One of the elements of the immune system are antibodies. They are very fat proteins, with the appearance of a Y, capable of recognizing and binding to foreign elements that can cause disease. One of their peculiarities is that the shape of the upper ends of the Y is extremely variable, which allows them to recognize a virtually infinite range of infectious agents and to bind in a specific way. It is like the complementarity between a key and the lock it opens. Naturally there are immune system cells, a type of lymphocyte, that produce them and generate all the necessary variability.
When an antibody binds specifically to a virus, it serves as a marker for other cells of the immune system to destroy it and, on many occasions, also to inactivate it. In the latter case, they normally bind to the area of the virus that allows it to enter the cells it infects, so that it cannot reproduce and the progression of the disease is halted. Different strategies based on the use of antibodies have been designed to block the viruses from infecting any cells, but often the virus recognition zone is hidden in very narrow areas of its surface. And sometimes antibodies, which, as mentioned above, are very large molecules, do not have access. Moreover, they are very expensive to generate in the laboratory.

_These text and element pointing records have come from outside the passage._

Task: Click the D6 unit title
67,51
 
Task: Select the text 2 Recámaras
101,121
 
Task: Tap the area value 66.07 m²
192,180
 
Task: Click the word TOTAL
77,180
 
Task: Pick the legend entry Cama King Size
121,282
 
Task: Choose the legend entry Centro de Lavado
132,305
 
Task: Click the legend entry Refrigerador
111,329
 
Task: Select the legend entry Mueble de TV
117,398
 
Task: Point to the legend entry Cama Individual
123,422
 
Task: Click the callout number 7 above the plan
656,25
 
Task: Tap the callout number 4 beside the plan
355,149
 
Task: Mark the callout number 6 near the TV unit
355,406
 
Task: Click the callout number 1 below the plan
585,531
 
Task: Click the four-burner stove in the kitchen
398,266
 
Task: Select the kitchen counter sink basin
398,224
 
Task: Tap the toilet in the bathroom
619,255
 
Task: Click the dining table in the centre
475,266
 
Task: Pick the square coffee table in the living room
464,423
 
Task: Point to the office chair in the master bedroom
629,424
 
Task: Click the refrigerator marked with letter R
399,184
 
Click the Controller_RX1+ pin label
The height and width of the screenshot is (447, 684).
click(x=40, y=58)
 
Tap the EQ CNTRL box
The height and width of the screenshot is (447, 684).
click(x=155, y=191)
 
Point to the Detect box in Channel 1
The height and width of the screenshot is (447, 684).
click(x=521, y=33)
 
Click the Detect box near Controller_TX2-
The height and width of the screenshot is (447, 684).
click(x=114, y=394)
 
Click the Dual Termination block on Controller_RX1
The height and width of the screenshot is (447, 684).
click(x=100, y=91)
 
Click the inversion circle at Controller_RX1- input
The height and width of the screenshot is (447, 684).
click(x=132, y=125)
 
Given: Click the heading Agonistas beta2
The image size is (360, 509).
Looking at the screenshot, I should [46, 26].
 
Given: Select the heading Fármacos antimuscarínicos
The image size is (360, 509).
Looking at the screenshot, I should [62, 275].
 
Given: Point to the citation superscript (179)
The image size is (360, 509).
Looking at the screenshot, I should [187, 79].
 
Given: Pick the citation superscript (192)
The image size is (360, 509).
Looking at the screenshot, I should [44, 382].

This is where the nanobodies generated by Koening and his collaborators may have a very important role to play. These molecules, which camelids make naturally, correspond precisely to the upper Y-ends of the antibody. That is, they are also extremely variable and capable of recognizing very specifically any infectious agent and blocking it. But they are much smaller, which allows them to bind to areas of the virus that may be hidden from conventional antibodies.

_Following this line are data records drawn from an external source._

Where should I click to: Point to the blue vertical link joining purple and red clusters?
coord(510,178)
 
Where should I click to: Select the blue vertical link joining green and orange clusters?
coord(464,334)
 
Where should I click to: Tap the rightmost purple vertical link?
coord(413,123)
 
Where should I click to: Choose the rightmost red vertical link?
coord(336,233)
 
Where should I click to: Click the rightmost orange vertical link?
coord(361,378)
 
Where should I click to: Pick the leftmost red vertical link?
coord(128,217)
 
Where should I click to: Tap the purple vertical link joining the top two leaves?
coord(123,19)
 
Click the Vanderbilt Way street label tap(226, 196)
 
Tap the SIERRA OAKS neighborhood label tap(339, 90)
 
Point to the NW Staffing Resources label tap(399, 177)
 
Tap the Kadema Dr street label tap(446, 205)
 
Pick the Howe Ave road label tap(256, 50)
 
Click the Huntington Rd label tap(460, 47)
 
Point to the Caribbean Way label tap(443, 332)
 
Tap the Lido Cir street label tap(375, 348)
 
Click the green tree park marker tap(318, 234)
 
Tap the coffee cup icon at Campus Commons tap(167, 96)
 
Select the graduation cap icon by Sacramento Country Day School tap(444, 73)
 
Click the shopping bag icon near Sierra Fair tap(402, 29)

These researchers have immunized a llama and an alpaca with fragments of SARS-CoV-2 and isolated the most effective antibodies. They then selected those that, in addition to blocking the virus, do not generate any rejection when administered to a person. Finally, once selected, they have joined them in pairs, so that they not only recognize specifically one of the areas on the surface of the virus that allows it to infect human cells, but two simultaneously, which increases their effectiveness.

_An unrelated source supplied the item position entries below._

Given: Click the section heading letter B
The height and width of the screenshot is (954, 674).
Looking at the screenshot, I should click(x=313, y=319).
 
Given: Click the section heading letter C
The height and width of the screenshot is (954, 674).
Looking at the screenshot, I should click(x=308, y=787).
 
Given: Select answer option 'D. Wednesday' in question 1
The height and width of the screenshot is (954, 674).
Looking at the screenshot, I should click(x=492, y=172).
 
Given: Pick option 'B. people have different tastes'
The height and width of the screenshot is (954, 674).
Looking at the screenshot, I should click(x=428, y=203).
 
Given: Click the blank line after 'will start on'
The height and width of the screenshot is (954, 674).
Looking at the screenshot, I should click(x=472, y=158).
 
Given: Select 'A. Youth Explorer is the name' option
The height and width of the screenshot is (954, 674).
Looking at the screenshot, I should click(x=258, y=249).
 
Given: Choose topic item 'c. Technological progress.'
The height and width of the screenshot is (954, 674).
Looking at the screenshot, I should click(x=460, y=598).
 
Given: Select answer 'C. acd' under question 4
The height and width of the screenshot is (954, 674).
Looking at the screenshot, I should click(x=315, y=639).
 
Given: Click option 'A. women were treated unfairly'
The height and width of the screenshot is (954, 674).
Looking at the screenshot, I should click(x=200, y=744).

The advantages of this medical strategy are diverse. On the one hand, they can reach corners of the virus where a conventional antibody would not. In addition, being much smaller molecules than an antibody, they can be produced much more quickly and economically in the laboratory. Their size also makes them more stable, allowing them to be administered not only with an injection but also with an aerosol spray. And because they inactivate viruses before they infect cells and do so through sites that the human immune system cannot access, they are much less likely to accumulate mutations that decrease the efficiency of vaccines. Although they are still in the experimental phase, according to the authors of the study, they represent a very promising way of combating covid-19.
David Bueno is director of the UB-EDU1ST Chair of Neuroeducation.